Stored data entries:
------------------------------------

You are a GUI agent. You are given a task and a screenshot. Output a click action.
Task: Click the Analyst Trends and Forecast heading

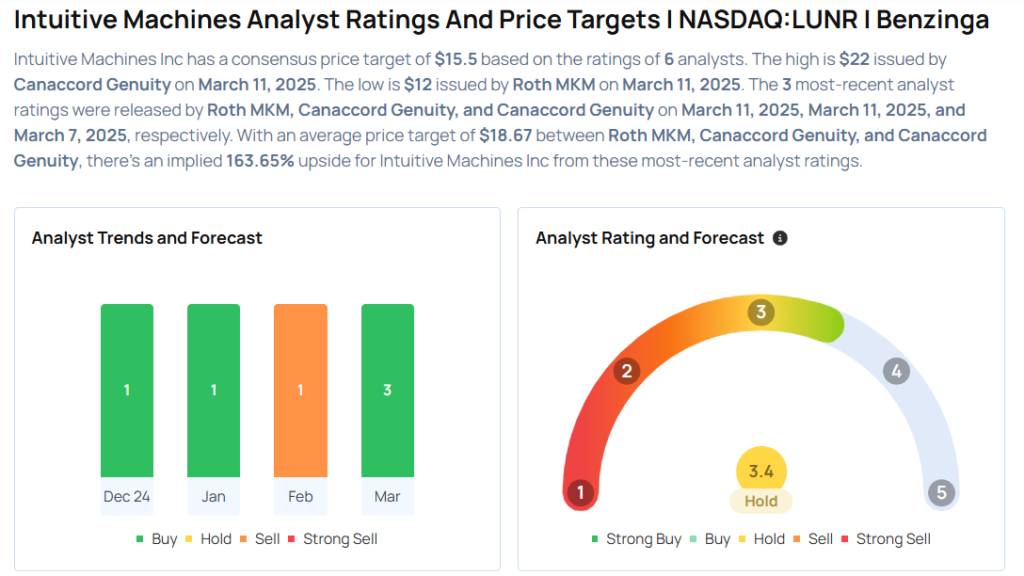click(x=147, y=238)
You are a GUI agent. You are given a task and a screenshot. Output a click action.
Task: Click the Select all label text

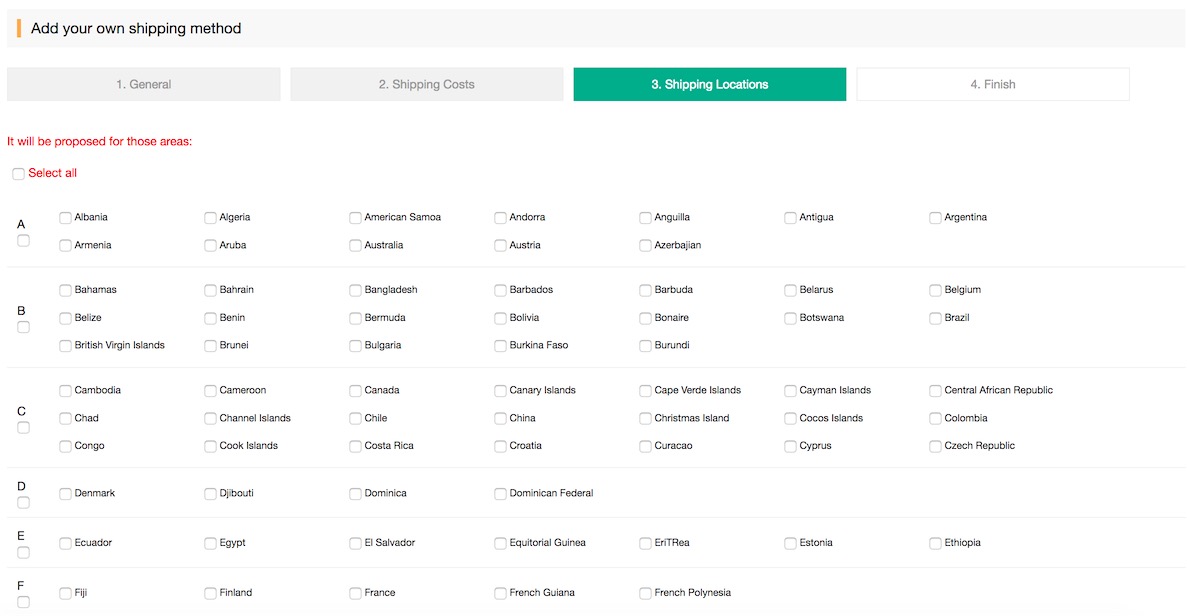click(52, 174)
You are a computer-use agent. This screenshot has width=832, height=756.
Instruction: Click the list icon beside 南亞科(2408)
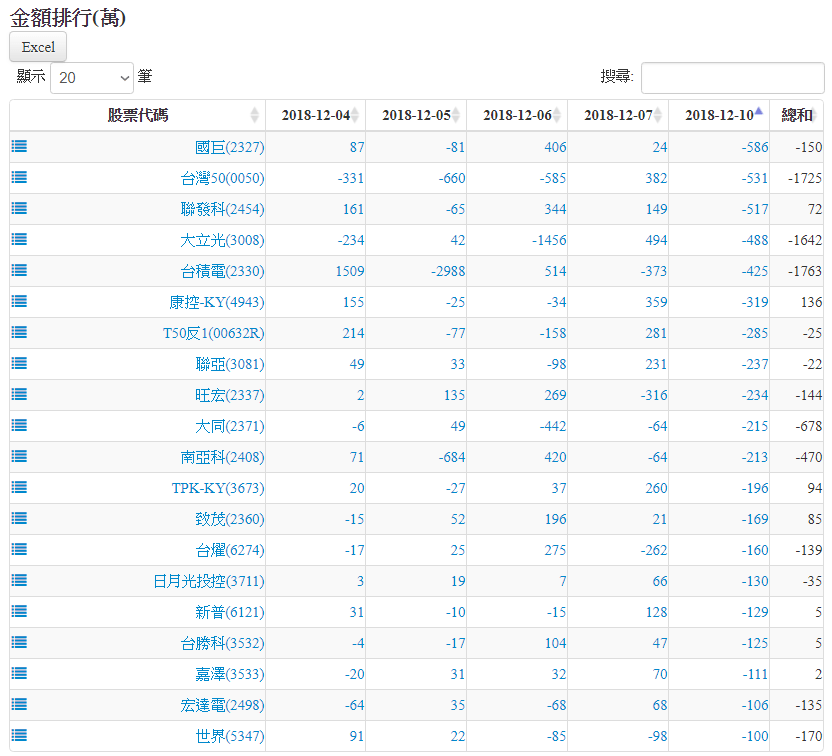pyautogui.click(x=19, y=456)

------------------------------------

■ PROMPT
Copy out all the entries precisely. No images.

■ RESULT FOR THIS EXERCISE
You are a GUI agent. You are given a task and a screenshot. Output a click action.
Task: Click the Analyst Trends and Forecast heading

click(x=147, y=238)
You are a GUI agent. You are given a task and a screenshot. Output a click action.
Task: Click the Select all label text

click(52, 174)
You are a computer-use agent. This screenshot has width=832, height=756.
Instruction: Click the list icon beside 南亞科(2408)
pyautogui.click(x=19, y=456)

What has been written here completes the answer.